Les Académies américaines des sciences ont cité dans une lettre à destination de la Maison Blanche mercredi quatre études faisant pencher la balance en faveur d'une transmission du virus via l'air expiré par les gens (les "aérosols" dans le jargon scientifique), et non plus seulement par les gouttelettes et postillons projetés lors d'un éternuement directement sur le visage d'autres personnes ou sur des surfaces (où le virus peut survivre des heures voire des jours, selon le type de surface).

"Les travaux de recherche actuellement disponibles soutiennent la possibilité que le SARS-CoV-2 puisse être transmis par des bioaérosols générés directement par l'expiration des patients", écrit Harvey Fineberg, président du comité sur les maladies infectieuses émergentes.

Il souligne qu'il en faudrait plus pour mieux comprendre le risque véritable d'infection. Si le virus est effectivement présent dans la respiration, on ignore si cela représente quantitativement une voie importante de transmission.

Dans une étude, des chercheurs de l'université du Nebraska ont retrouvé des portions du code génétique du virus (ARN) dans l'air de chambres où étaient isolés des patients.

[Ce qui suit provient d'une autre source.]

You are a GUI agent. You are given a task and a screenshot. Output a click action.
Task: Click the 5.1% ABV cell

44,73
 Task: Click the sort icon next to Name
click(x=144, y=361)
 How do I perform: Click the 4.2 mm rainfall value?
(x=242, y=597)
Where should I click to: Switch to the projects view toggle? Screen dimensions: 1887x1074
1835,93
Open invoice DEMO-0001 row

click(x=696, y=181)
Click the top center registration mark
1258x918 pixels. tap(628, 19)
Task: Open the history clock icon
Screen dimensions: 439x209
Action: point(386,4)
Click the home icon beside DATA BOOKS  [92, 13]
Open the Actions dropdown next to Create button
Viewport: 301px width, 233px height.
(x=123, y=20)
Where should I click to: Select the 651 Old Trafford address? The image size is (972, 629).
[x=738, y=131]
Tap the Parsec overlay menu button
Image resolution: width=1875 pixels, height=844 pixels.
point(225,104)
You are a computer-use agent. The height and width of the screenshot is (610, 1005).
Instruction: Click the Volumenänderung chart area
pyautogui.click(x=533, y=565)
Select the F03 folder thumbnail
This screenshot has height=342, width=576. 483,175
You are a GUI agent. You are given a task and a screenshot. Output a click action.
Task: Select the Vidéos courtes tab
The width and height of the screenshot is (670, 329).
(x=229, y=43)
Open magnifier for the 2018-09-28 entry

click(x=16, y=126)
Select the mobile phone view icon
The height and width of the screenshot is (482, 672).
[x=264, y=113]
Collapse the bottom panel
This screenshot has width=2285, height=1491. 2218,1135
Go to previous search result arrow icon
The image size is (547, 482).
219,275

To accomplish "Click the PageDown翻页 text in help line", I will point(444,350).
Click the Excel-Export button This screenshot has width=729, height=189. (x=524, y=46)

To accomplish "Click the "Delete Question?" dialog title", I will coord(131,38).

Des chercheurs de l'université de Hong Kong ont récemment observé que le port de masques réduisait la quantité de coronavirus expirés par des malades (l'expérience a été faite avec des virus autres que SARS-CoV-2).

Et des chercheurs à Wuhan ont prélevé des échantillons d'air dans diverses pièces d'hôpitaux et découvert des concentrations élevées du nouveau coronavirus, notamment dans les toilettes et les salles où les soignants enlevaient leurs équipements de protection.